◆ Work item: Extend the article on the unvaccinated nurse assistant's unfair dismissal case, picking up right after its last sentence.

◆ Quoted passage:
Unvaccinated nurse assistant's unfair dismissal case rejected

Employee claims law firm made 'representative error'

Unvaccinated nurse assistant's unfair dismissal case rejected

In a recent decision from the Fair Work Commission (FWC), an application for an unfair dismissal remedy was dismissed due to delay despite the applicant’s claim that her law firm committed a “representative error.”

The unfair dismissal application was lodged a day beyond the 21-day statutory period but the FWC found no “exceptional circumstance” that would grant an extension of time.

The applicant worked in an aged care facility as a nurse assistant and was required by state health direction to be vaccinated against COVID-19. She was not vaccinated and did not hold an exemption certificate. As a result, she was dismissed by her employer.

The applicant belatedly applied for an unfair dismissal remedy and said that the delay was “solely the result of representative error.”

Citing previous decisions, the FWC considered circumstances when it can grant an extension of time through the “exceptional circumstances test” where “exceptional” generally means “out of the ordinary or uncommon, but need not be unique or unprecedented.” The FWC added that “ordinary factors in combination may amount to exceptional circumstances.”

The FWC noted that in considering when representative error is an exceptional circumstance, it must consider “all conduct, including that of the applicant,” adding that such is “central to deciding whether representative error is an acceptable explanation for the delay.”

The FWC further said that the applicant must be “blameless,” clarifying that the applicant should not have contributed to the error.

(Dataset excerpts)
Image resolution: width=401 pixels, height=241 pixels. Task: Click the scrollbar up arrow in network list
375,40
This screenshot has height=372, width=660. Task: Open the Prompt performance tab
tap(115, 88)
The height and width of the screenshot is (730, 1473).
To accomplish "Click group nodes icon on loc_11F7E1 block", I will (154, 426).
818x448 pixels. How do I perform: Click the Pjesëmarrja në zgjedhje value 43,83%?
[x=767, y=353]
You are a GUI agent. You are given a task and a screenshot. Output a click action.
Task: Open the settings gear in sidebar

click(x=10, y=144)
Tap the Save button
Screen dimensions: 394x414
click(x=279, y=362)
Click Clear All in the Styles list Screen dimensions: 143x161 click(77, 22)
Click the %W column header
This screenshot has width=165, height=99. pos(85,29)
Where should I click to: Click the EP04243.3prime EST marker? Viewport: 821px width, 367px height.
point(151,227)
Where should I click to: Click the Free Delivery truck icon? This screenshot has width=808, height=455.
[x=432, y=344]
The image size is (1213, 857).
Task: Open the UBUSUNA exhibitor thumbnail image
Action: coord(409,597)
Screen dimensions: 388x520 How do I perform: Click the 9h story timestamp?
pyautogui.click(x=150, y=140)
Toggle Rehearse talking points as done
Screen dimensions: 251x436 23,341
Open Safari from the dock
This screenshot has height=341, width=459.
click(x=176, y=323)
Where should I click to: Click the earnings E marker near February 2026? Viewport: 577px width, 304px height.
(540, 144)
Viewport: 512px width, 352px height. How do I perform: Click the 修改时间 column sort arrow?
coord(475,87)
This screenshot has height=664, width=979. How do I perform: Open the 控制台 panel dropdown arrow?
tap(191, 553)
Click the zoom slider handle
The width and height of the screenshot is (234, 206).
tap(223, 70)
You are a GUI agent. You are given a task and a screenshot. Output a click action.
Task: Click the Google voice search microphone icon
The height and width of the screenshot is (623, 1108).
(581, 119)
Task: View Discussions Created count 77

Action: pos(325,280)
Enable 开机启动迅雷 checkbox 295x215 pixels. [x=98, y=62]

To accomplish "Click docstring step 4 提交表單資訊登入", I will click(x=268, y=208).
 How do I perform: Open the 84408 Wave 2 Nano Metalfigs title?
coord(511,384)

◆ Response:
According to evidence, the applicant took no action to contest the dismissal. Almost two weeks before the lapse of the statutory period, she contacted some potential representatives. She was able to get a law firm a week before the lapse but “did not instruct them to proceed” until a few days before her delayed application.

In this case, the FWC found that the applicant left only two working days to complete the application. It said that while the law firm was “responsible,” the applicant gave evidence that she was “aware of the time limit.”

The FWC also considered the merits to decide if the applicant has a sufficient case.

“As the applicant was not vaccinated when legally required to be according to the state health direction, the Commission considered this appeared to pose a significant barrier to the success of the unfair dismissal application,” the FWC ruled.

Since the applicant’s case failed to justify the delay based on exceptional circumstances and the merits also did not support the grant of an extension, the FWC dismissed the application.

The Fair Work Act 2009 (Cth) provides that an applicant for an unfair dismissal remedy made under s.394 must make an application within 21 days after the dismissal took effect.

The decision was handed down on 03 December 2021.